Poi, la disarticolazione del sistema è stata posta in atto con criminosa “scientificità”, nel segno dell’urbanizzazione del territorio senza regole e massicci interventi di edilizia “selvaggia”, impermeabilizzando estese aree, su cui i flussi d’acqua …corrono incontrollati, allagando campi e case, com’è avvenuto, tanto per dire, con la “bomba d’acqua” del 19 giugno scorso. I residui suoli dedicati alle colture da tempo vengono sottoposti a intensive “cure” a base di erbicidi, pesticidi e… concimi variamente assortiti. E’ la “chimicizzazione” spinta , le cui “tossicità” si saldano con le scorie dei rifiuti nocivi e pericolosi, che per anni – indisturbata- la camorra ha interrato, perpetrando quello che costituisce il più grave crimine sociale, qual è l’alterazione irreversibile delle leggi naturali negli equilibri dell’ambiente, capitalizzando profitti e interessi per miliardi di euro…

Un capitolo – questo – certamente distinto e diverso da quello delle lontane, tragiche vicende del 1504 e del 1600. Ma è anche un capitolo, che, per il presente, induce e stimola riflessioni sui comportamenti umani e sociali del nostro tempo. Comportamenti, che lasciano interdetti, se solo si considera quello che sta avvenendo nella piana di Boscofangone, con l’innalzamento della falda acquifera nell’”isola amministrativa” di Polvica di Nola; innalzamento, che nel giro di alcuni mesi ha prodotto un esteso pantano-lago, come se la natura palustre dell’area si stia riappropriando della propria dimensione. Un’impressione, che viene immediata alla vista, anche se spetta alla scienza e agli esperti dirlo con cognizione di causa e competenza, per determinarne le cause e le ulteriori conseguenze possibili. E’ un’impressione , che per se stessa non direbbe nulla, se il pantano-lago non fosse già un concentrato di …veleni.

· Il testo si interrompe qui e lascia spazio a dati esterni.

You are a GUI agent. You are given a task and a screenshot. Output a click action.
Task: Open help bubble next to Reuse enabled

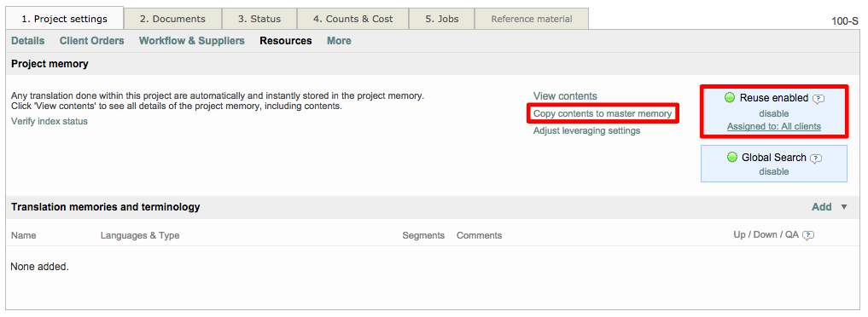[x=818, y=98]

A darne già conto, è il referto dell’analisi dell’Agenzia regionale per la protezione dell’ambiente della Campania. Il documento attesta nelle acque stagnanti del pantano-lago la presenza di metalli e sostanze nocive. Una presenza, che si “spiega” alla luce del “trattamento” – appena delineato – riservato alla piana di Boscofangone negli ultimi decenni. E la stessa presenza, con qualche variante in più o tipologia in meno, che fu registrata dalle ricognizioni in aerofotogrammetria condotte otto anni fa proprio sulla piana di Boscofangone. Le ricognizioni accertarono che alla profondità di quaranta metri erano disseminati…metalli, scorie e residui di sostanze nocive, attingendo le falde acquifere. Un accertamento ufficializzato dai riscontri documentali dell’Istituto nazionale di vulcanologia e che servì a far inserire l’area nel prospetto dei Siti d’interesse nazionale, in uno con il Litorale domitio per le priorità da osservare nell’attuazione del programma di bonifica.

Un prospetto, che attende ancora i riscontri attuativi, dal Nord al Sud. Nessuna sorpresa: così vanno le cose nel… Belpaese.